<<<<

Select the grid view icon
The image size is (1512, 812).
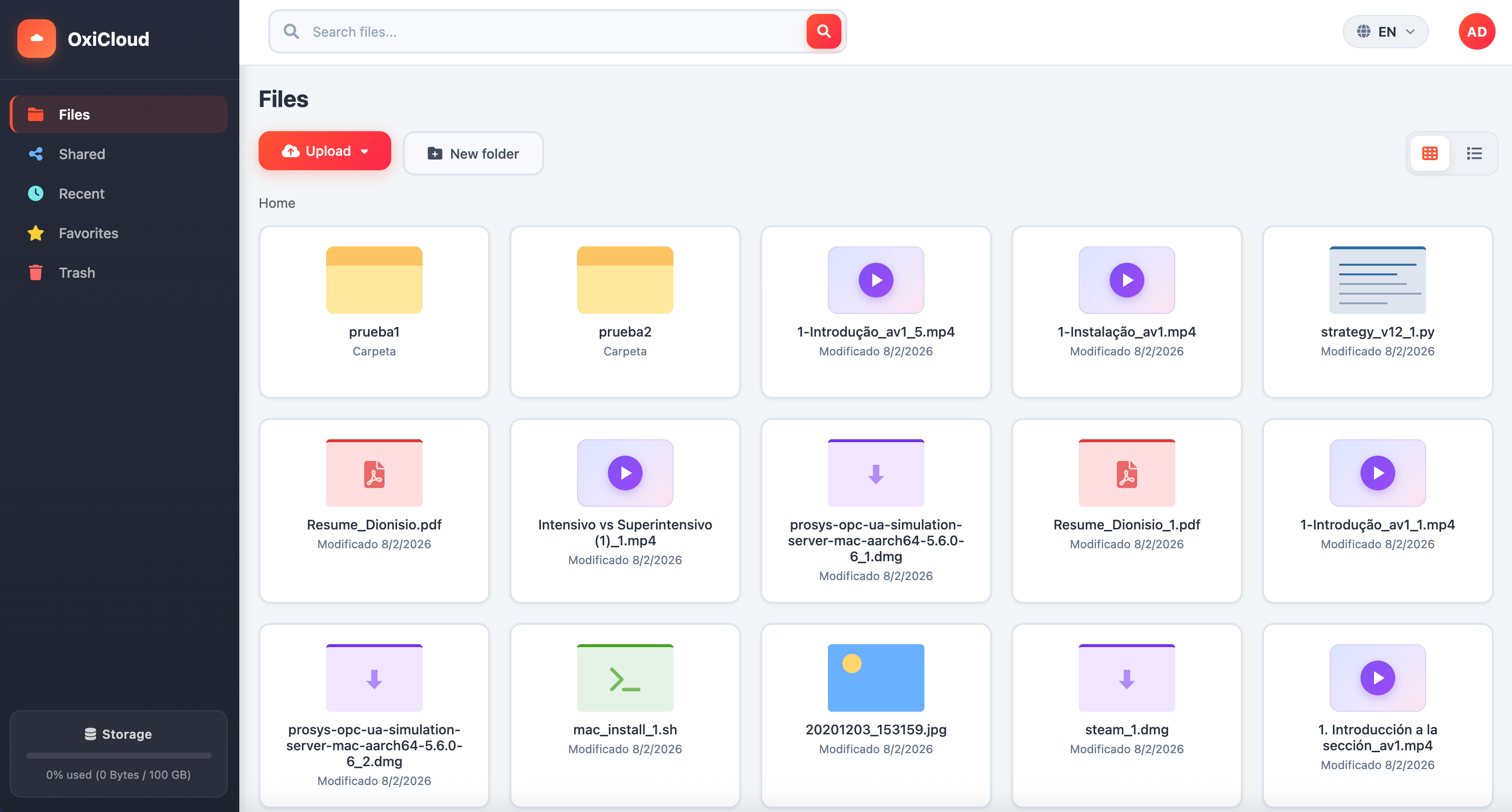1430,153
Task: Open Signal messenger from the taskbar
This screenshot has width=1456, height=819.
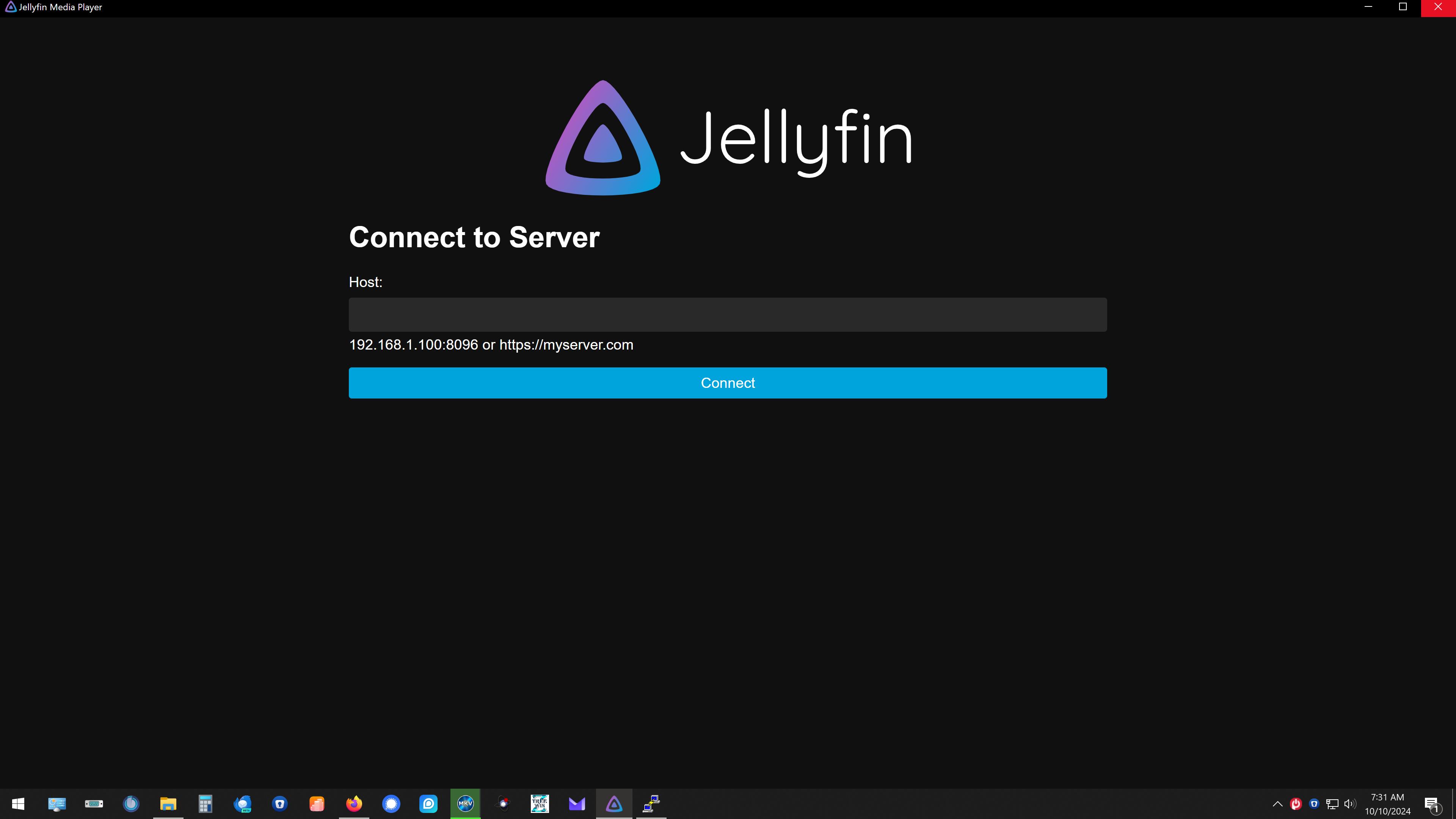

>>>>

• AIM: Copy every line of text from the items above word for word, leaving out the pictures.

• THE ANSWER:
Select the grid view icon
The image size is (1512, 812).
1430,153
Task: Open Signal messenger from the taskbar
This screenshot has width=1456, height=819.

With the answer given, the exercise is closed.